The funny thing about my recipe is it never got referred to as just "chicken". I never asked "What's for dinner?" and had my mom reply "Chicken" or "chicken quarters". It was always called "Rosemary Coriander Chicken".
I have made it several times for my family, especially at our last house in Texas where we grew a rosemary bush in the front yard. But I didn't realize til this week that I had gotten out of the habit of calling it by it's full name.
In fact, I hadn't even decided on how I was going to cook the leg quarters until I opened my spice cabinet and saw the brand new bottle of coriander that I bought a couple weeks ago and I suddenly craved it. Eating it always gives me the chance to think about my childhood and remember my dad. I knew I'd have to tell the kids we were having "Rosemary Coriander Chicken" for dinner. Zach especially got a kick out of the fact that I wasn't much older than him when I created the recipe all by myself.
Now, I don't dare google it. I'm sure somebody out there somewhere has come up with the same idea. I'm sure somebody has coined it as their recipe. So my apologies to whoever if this comes out sounding like I straight plagiarized it. But I do know I created this from my heart. So if someone else has created the same exact recipe, well that just means they have really good tastes. :)
Rosemary Coriander Chicken
4 chicken leg quarters (chicken/thigh combos)
salt, pepper, rosemary & coriander to taste (enough to sprinkle & cover both sides)
2 Tbsp of olive oil
2 Tbsp of butter
1/2 cup white wine (optional)
additional pat of butter (optional)
Remove skin from chicken quarters (you can leave them on, but I remove them in an effort to be a little healthier). Rinse chicken in warm salt water, then rinse again in clean water. Pat the chicken dry. Evenly sprinkle the chicken with coriander. Sprinkle rosemary on the chicken and salt & pepper to taste. Heat the oil & butter over the stove in an oven safe pan.
Place chicken in the pan. Cook til the bottom side is nicely browned. Then flip to brown the other side (5-6 minutes each side). Once both sides are browned, put a lid on the pan. You can either turn down the heat and continue to cook it on the stove, or transfer the pan to a 350 degree oven. Cook for an additional 30-40 minutes. Chicken can be served as is or with the following pan sauce.

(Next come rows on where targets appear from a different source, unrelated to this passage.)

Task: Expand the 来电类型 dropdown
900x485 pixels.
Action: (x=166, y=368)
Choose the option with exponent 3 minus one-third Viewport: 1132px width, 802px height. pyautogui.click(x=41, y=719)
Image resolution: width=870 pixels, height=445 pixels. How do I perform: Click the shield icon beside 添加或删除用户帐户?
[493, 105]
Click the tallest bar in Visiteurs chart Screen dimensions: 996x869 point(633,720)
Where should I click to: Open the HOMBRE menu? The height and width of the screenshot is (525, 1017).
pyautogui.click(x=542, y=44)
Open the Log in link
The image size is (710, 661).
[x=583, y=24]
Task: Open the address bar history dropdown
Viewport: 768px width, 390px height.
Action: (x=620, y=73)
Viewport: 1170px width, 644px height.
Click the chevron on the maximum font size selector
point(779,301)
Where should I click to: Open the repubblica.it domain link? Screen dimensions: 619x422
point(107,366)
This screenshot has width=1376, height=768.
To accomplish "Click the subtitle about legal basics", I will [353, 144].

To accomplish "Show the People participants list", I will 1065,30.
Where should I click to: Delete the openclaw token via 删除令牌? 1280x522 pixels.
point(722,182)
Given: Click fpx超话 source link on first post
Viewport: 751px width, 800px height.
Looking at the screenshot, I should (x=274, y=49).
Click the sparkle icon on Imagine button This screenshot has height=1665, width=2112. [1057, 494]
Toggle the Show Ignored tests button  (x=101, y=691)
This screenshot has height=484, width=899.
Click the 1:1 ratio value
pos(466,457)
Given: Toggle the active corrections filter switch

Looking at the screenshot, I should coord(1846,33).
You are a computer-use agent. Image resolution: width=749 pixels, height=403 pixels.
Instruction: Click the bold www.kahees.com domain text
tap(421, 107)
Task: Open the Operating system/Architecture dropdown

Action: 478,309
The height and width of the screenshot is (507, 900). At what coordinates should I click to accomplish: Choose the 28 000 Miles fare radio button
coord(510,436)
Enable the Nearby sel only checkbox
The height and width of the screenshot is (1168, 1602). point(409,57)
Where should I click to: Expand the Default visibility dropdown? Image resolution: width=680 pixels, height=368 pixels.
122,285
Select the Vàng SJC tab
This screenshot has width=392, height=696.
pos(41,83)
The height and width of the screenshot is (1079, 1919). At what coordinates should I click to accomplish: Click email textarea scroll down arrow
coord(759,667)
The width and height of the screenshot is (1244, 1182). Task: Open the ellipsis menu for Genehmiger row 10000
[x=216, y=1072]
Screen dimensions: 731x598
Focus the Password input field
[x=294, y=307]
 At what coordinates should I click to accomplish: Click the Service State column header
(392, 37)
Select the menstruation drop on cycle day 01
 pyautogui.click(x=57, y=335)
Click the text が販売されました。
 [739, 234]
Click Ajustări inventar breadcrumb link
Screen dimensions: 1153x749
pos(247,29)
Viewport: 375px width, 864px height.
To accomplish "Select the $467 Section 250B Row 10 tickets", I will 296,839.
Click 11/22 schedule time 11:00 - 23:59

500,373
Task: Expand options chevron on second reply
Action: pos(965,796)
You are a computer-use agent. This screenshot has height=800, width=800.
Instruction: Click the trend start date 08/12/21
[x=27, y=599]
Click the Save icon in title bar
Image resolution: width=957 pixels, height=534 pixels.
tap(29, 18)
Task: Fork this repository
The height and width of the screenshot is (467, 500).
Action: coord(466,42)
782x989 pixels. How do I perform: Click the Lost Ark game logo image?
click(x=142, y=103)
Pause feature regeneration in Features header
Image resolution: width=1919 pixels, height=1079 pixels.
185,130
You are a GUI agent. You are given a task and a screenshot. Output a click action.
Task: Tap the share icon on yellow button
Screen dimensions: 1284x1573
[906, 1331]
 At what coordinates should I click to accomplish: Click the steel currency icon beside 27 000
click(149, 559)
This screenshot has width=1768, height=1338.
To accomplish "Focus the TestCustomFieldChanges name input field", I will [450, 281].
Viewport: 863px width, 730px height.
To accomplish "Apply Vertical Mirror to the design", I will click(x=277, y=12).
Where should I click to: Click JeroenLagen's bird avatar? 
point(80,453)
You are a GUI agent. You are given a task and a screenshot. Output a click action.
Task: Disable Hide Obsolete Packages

Deglaze the pan with a 1/2 cup of white wine. Scrape up all the 'bits' off the bottom of the pan. Allow wine to simmer til it cooks down by about half. Turn off heat. Stir in a small pat of butter. Sauce goes great over roasted potatoes if you desire!
I Love the story and I'm definitely going to try this recipe! Question for you - what kind of pan do you use?
ReplyDeleteI either use my Emeril stainless skillet with a fitted lid or my Le Creuset stock pot. Both work great & both can transfer to the oven.